Pourquoi je te le dis ? Pour rien. Comme on crie, bien que cela ne soulage pas. La solitude n’est pas le grand thème de mes livres, elle l’est — de ma vie. J’y suis habituée, je m’y plais après tout. À l’heure qu’il est, le contraire me dérangerait. Ce que je veux ? Rien. Le dire. Que tu t’en rendes compte. Mais j’ai déjà essayé, je sais que c’est impossible. Et si tu me dis encore une fois combien juste maintenant tu tiens tout à bout de bras — je casse tout dans la maison ! Je ne mendie pas, rien, ni ton temps, ni ton assistance, ce que je ne supporte pas c’est la manière dont tu te tiens sur la défensive, les barbelés et les fossés. Ma peine te dérange, il ne faut pas que j’aie mal, juste quand tu as tant à faire. Moi aussi je prends sur moi, et même je ne fais que cela. À en éclater, à sauter au plafond.

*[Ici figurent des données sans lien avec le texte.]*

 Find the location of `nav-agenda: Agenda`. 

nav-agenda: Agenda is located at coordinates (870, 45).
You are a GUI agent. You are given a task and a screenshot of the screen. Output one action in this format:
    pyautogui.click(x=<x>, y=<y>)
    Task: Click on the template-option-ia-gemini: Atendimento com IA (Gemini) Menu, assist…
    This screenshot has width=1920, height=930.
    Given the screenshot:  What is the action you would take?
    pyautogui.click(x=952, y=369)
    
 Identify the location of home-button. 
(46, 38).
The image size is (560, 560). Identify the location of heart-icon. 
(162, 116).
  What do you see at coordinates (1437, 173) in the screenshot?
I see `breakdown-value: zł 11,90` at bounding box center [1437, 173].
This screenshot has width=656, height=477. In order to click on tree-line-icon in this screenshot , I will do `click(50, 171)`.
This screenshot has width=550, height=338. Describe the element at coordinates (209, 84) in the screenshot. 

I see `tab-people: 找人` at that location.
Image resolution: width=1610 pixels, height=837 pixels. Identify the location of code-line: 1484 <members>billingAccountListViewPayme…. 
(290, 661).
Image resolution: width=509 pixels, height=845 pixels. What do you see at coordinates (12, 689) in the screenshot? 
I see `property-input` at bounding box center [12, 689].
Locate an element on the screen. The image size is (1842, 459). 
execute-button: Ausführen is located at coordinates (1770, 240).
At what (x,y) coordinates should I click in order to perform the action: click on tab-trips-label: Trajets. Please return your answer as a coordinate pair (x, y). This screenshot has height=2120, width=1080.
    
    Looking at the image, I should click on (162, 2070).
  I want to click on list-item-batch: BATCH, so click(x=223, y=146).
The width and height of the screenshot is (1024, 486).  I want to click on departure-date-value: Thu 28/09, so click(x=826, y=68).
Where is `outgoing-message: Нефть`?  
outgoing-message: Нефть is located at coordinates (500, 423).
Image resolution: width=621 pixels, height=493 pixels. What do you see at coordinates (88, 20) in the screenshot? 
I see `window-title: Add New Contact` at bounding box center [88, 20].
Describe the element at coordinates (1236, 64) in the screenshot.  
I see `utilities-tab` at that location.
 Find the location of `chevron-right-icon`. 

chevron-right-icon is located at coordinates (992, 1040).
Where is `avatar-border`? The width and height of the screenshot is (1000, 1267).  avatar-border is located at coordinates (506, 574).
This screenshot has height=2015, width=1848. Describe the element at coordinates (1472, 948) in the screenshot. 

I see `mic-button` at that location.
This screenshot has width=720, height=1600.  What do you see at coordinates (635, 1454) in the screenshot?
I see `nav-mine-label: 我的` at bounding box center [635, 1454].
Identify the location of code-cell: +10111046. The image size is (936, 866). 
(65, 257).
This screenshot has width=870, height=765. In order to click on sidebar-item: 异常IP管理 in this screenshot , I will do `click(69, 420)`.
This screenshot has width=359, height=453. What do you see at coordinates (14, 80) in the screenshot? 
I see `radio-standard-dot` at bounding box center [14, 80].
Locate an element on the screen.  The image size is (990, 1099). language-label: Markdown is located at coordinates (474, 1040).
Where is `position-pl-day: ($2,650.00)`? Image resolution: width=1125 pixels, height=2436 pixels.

Même ma mort, c’est à toi que cela arriverait.

Et puis — zut ! Je suppose que quand on n’a pas de larmes, il vous faut une autre soupape. Allons mettons que ce que je ressens soit pathologique, et consolons-nous avec ça. Autrement tu vas encore me sortir que « tu as encore commis un péché… » Et si c’était vrai ? Un péché contre un semblant de bonheur. Je te rappelle seulement l’heure : nous en sommes à moins cinq. Ne me dis pas à mois six et demi, parce que c’est la même chose.